Stored data
◇ ◇ ◇ ◇ ◇

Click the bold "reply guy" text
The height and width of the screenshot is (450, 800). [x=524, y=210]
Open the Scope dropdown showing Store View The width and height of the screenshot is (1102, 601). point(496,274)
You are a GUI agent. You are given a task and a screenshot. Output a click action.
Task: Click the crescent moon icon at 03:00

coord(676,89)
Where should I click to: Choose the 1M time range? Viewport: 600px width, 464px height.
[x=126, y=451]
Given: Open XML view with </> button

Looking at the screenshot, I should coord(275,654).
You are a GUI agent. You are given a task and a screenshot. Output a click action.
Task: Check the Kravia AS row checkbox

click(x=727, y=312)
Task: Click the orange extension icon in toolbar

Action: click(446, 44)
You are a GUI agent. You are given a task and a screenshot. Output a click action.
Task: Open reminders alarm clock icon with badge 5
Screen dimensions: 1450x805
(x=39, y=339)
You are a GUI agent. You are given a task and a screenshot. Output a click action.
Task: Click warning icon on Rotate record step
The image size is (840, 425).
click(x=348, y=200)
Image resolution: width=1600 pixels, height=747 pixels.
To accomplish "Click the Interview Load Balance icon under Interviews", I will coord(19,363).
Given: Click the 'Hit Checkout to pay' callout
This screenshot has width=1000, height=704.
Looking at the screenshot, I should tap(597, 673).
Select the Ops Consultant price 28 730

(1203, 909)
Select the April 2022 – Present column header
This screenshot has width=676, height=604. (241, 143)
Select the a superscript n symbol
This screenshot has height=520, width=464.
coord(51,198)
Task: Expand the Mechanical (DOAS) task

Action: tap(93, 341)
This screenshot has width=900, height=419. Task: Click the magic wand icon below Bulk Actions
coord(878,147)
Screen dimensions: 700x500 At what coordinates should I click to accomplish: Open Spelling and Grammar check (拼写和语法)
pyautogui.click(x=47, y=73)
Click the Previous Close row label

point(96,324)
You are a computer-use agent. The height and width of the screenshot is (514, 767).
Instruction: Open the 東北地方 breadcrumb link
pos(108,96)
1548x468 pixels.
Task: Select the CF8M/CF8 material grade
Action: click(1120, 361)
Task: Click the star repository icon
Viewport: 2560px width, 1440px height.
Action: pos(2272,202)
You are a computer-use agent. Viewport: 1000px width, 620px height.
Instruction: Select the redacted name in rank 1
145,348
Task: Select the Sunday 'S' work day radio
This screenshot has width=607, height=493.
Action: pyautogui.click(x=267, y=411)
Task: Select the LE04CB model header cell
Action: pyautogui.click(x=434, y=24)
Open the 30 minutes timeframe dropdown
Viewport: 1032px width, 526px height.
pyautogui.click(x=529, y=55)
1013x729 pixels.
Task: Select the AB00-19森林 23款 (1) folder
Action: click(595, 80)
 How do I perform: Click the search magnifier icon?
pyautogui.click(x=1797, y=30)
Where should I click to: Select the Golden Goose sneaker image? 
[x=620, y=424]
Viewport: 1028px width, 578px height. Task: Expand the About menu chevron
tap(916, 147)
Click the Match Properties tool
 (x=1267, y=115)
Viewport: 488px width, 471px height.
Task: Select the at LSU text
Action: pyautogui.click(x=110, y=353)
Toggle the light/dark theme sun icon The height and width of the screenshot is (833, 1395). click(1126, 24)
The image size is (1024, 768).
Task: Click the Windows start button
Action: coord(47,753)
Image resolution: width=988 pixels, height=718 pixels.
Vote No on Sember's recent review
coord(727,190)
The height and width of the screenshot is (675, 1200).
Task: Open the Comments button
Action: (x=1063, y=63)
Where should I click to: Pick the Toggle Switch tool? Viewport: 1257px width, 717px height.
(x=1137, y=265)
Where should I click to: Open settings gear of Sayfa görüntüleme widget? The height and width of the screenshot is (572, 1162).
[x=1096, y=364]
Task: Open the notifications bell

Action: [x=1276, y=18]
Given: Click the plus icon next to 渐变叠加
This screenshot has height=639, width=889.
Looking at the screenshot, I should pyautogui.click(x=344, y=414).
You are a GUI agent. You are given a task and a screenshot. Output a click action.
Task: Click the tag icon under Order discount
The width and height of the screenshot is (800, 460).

◇ ◇ ◇ ◇ ◇

■ What is being asked
Keep every word intact and transcribe the records in full.

■ Answer for this exercise
Click the bold "reply guy" text
The height and width of the screenshot is (450, 800). [x=524, y=210]
Open the Scope dropdown showing Store View The width and height of the screenshot is (1102, 601). point(496,274)
You are a GUI agent. You are given a task and a screenshot. Output a click action.
Task: Click the crescent moon icon at 03:00

coord(676,89)
Where should I click to: Choose the 1M time range? Viewport: 600px width, 464px height.
[x=126, y=451]
Given: Open XML view with </> button

Looking at the screenshot, I should coord(275,654).
You are a GUI agent. You are given a task and a screenshot. Output a click action.
Task: Check the Kravia AS row checkbox

click(x=727, y=312)
Task: Click the orange extension icon in toolbar

Action: click(446, 44)
You are a GUI agent. You are given a task and a screenshot. Output a click action.
Task: Open reminders alarm clock icon with badge 5
Screen dimensions: 1450x805
(x=39, y=339)
You are a GUI agent. You are given a task and a screenshot. Output a click action.
Task: Click warning icon on Rotate record step
The image size is (840, 425).
click(x=348, y=200)
Image resolution: width=1600 pixels, height=747 pixels.
To accomplish "Click the Interview Load Balance icon under Interviews", I will coord(19,363).
Given: Click the 'Hit Checkout to pay' callout
This screenshot has width=1000, height=704.
Looking at the screenshot, I should tap(597, 673).
Select the Ops Consultant price 28 730

(1203, 909)
Select the April 2022 – Present column header
This screenshot has width=676, height=604. (241, 143)
Select the a superscript n symbol
This screenshot has height=520, width=464.
coord(51,198)
Task: Expand the Mechanical (DOAS) task

Action: tap(93, 341)
This screenshot has width=900, height=419. Task: Click the magic wand icon below Bulk Actions
coord(878,147)
Screen dimensions: 700x500 At what coordinates should I click to accomplish: Open Spelling and Grammar check (拼写和语法)
pyautogui.click(x=47, y=73)
Click the Previous Close row label

point(96,324)
You are a computer-use agent. The height and width of the screenshot is (514, 767).
Instruction: Open the 東北地方 breadcrumb link
pos(108,96)
1548x468 pixels.
Task: Select the CF8M/CF8 material grade
Action: click(1120, 361)
Task: Click the star repository icon
Viewport: 2560px width, 1440px height.
Action: pos(2272,202)
You are a computer-use agent. Viewport: 1000px width, 620px height.
Instruction: Select the redacted name in rank 1
145,348
Task: Select the Sunday 'S' work day radio
This screenshot has width=607, height=493.
Action: pyautogui.click(x=267, y=411)
Task: Select the LE04CB model header cell
Action: pyautogui.click(x=434, y=24)
Open the 30 minutes timeframe dropdown
Viewport: 1032px width, 526px height.
pyautogui.click(x=529, y=55)
1013x729 pixels.
Task: Select the AB00-19森林 23款 (1) folder
Action: click(595, 80)
 How do I perform: Click the search magnifier icon?
pyautogui.click(x=1797, y=30)
Where should I click to: Select the Golden Goose sneaker image? 
[x=620, y=424]
Viewport: 1028px width, 578px height. Task: Expand the About menu chevron
tap(916, 147)
Click the Match Properties tool
 (x=1267, y=115)
Viewport: 488px width, 471px height.
Task: Select the at LSU text
Action: pyautogui.click(x=110, y=353)
Toggle the light/dark theme sun icon The height and width of the screenshot is (833, 1395). click(1126, 24)
The image size is (1024, 768).
Task: Click the Windows start button
Action: coord(47,753)
Image resolution: width=988 pixels, height=718 pixels.
Vote No on Sember's recent review
coord(727,190)
The height and width of the screenshot is (675, 1200).
Task: Open the Comments button
Action: (x=1063, y=63)
Where should I click to: Pick the Toggle Switch tool? Viewport: 1257px width, 717px height.
(x=1137, y=265)
Where should I click to: Open settings gear of Sayfa görüntüleme widget? The height and width of the screenshot is (572, 1162).
[x=1096, y=364]
Task: Open the notifications bell

Action: [x=1276, y=18]
Given: Click the plus icon next to 渐变叠加
This screenshot has height=639, width=889.
Looking at the screenshot, I should pyautogui.click(x=344, y=414).
You are a GUI agent. You are given a task and a screenshot. Output a click action.
Task: Click the tag icon under Order discount
The width and height of the screenshot is (800, 460).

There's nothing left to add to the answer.